И он продолжил читать, и время перестало существовать; свечи оплыли, и Авдотья, заглянувшая было в гостиную с какой-то надобностью, увидела их и молча, беззвучно исчезла, притворив дверь плотнее, а тишина за окнами сгустилась, стала густо-синей, потом чёрной, и где-то в доме пробило пять, потом шесть, но они не слышали ничего, кроме пушкинских строк.
Константин читал сцену за сценой, и голос его охрип, но он не мог остановиться, а Анфиса слушала, затаив дыхание, и когда Пимен начал свой рассказ о царях, которые «возненавидели» друг друга, она вдруг положила свою руку поверх его руки, лежавшей на книге, — лёгкое, почти невесомое прикосновение, от которого Константин вздрогнул, но руку не убрал, и они сидели так, не глядя друг на друга, пока слова Пушкина текли, как та самая подлёдная река, скрытая от глаз, но полная неведомой, тёмной силы.
И вдруг Анфиса резко выпрямилась, вся обратившись в слух.
— Тпру… — донёсся откуда-то из темноты далёкий, едва уловимый крик ямщика. — Сто-ой…
Она вскочила, опрокинув подсвечник; свеча погасла, и в комнате стало вдвое темнее.
— Тройка, — выдохнула она одними губами. — Во дворе. Отец.
Константин тоже вскочил, не чувствуя ног; книга упала на пол, раскрывшись, как подстреленная птица, и они стояли друг против друга в полумраке, и в глазах её, больших, расширенных, плескался тот же ужас, что и у него.
— Бегите, скорее, — шепнула она. — Если увидит нас вместе…
Он не дал ей договорить: схватив книгу, он бросился к двери, на ходу задувая вторую свечу, и в полной темноте, на ощупь, добрался до лестницы и взлетел на второй этаж, молясь только об одном: чтобы тяжёлые шаги внизу, уже гулко раздававшиеся в сенях, не поднялись следом за ним.
У самой двери своей комнаты он остановился, переводя дух; сердце колотилось где-то в горле, готовое вырваться наружу, а внизу хлопнула дверь, и знакомый, глухой голос графа спросил:
— Авдотья! Все ли дома?
— Всё по местам, батюшка, — донеслось снизу. — Ужин на столе.

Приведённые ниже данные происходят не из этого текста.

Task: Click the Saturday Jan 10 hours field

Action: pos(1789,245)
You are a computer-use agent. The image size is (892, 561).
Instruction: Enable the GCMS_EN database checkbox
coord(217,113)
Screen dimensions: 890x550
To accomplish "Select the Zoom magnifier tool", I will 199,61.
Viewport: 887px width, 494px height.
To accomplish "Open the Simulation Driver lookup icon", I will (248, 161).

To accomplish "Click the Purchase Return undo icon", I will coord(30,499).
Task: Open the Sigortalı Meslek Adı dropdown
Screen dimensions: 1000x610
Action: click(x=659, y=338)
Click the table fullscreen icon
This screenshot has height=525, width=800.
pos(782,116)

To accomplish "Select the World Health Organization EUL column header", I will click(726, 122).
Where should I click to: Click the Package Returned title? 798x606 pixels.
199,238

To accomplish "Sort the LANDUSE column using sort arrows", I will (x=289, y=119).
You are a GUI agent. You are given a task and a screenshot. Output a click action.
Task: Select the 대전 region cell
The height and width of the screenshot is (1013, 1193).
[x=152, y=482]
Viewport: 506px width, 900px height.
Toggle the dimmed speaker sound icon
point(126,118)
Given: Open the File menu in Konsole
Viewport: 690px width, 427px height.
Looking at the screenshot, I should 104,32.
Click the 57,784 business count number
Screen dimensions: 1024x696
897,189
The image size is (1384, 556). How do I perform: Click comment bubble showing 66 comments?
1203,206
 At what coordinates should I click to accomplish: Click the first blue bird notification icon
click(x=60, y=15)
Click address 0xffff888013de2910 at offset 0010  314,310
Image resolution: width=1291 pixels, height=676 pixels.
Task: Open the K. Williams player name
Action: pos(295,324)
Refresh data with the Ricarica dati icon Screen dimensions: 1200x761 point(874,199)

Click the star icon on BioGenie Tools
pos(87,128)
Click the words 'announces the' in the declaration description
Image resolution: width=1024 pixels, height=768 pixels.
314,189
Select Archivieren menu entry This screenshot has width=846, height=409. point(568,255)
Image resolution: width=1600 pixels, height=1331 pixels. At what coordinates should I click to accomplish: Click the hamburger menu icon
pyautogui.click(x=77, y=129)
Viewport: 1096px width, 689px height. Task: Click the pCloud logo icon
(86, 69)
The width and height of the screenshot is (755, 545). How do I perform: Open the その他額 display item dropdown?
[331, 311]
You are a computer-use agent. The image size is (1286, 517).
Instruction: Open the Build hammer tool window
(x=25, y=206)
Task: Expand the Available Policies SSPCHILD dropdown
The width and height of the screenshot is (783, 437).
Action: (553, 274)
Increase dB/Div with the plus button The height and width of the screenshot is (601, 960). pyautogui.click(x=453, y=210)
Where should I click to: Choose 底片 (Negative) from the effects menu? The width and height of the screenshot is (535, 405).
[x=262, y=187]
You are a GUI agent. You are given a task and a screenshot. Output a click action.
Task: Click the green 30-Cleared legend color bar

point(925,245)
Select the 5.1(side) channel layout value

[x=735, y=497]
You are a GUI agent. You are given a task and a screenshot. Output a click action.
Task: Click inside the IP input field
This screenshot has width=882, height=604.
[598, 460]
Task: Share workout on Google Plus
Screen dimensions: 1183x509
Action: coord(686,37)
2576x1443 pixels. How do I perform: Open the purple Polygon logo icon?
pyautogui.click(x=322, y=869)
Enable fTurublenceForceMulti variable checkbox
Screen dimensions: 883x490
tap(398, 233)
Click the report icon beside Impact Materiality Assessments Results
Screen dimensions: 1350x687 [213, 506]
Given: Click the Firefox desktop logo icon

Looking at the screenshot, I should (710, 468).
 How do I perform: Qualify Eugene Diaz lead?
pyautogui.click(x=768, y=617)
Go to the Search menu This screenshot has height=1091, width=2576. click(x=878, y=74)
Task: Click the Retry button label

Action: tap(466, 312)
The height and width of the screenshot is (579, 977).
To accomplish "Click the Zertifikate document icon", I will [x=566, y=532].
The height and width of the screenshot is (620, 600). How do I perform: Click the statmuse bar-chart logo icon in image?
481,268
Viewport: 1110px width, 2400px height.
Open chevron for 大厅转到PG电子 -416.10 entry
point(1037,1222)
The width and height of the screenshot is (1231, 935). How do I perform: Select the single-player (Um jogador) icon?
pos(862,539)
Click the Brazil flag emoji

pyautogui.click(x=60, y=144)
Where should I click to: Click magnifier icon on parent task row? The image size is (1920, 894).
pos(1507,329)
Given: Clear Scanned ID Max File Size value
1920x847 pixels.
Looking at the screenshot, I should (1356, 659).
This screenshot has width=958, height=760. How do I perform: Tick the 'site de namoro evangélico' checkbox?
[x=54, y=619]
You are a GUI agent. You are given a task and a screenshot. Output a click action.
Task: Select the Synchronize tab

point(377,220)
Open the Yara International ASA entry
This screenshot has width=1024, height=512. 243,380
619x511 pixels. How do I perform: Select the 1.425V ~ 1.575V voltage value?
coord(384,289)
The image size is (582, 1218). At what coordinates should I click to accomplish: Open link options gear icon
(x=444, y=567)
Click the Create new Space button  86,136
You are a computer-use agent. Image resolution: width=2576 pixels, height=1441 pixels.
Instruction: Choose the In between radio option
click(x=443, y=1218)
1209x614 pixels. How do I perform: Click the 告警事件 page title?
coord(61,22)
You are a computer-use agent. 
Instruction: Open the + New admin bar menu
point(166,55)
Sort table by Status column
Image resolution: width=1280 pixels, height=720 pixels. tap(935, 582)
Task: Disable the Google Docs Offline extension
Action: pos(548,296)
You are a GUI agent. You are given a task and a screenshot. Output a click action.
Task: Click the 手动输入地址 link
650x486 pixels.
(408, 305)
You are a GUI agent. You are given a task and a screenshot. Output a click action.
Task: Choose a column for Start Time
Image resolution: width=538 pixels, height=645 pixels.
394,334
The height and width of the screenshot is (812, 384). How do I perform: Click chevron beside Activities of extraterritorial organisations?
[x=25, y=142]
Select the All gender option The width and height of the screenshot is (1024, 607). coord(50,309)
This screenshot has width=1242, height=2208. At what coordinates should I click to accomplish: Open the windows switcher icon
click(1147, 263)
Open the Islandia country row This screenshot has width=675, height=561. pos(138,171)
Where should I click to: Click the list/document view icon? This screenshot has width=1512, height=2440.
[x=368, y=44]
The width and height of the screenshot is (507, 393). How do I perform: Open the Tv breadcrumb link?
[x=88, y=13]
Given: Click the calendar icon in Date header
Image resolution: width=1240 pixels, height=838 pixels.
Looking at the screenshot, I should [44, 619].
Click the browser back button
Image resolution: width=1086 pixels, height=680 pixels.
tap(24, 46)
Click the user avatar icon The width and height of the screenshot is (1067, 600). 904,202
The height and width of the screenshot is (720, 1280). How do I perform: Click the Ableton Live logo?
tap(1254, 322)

Константин, зажав книгу под мышкой, скользнул в свою комнату, притворил дверь и прислонился к ней спиной, чувствуя, как дрожат колени.
Где-то далеко, в другом конце коридора, тоже тихо скрипнула дверь — Анфиса успела.
Он стоял в темноте, прижимая к груди тёплую ещё книгу, и думал о том, что сейчас произошло: о её руке на своей руке, о том, как она сказала «это легче», и о том, какой ледяной ужас плескался в её глазах при звуке отцовского голоса. Игра, начатая той тонкой, невидимой нитью, вдруг стала чем-то гораздо большим — чем-то таким, за что теперь, он чувствовал, придётся платить, и возможно, очень дорого.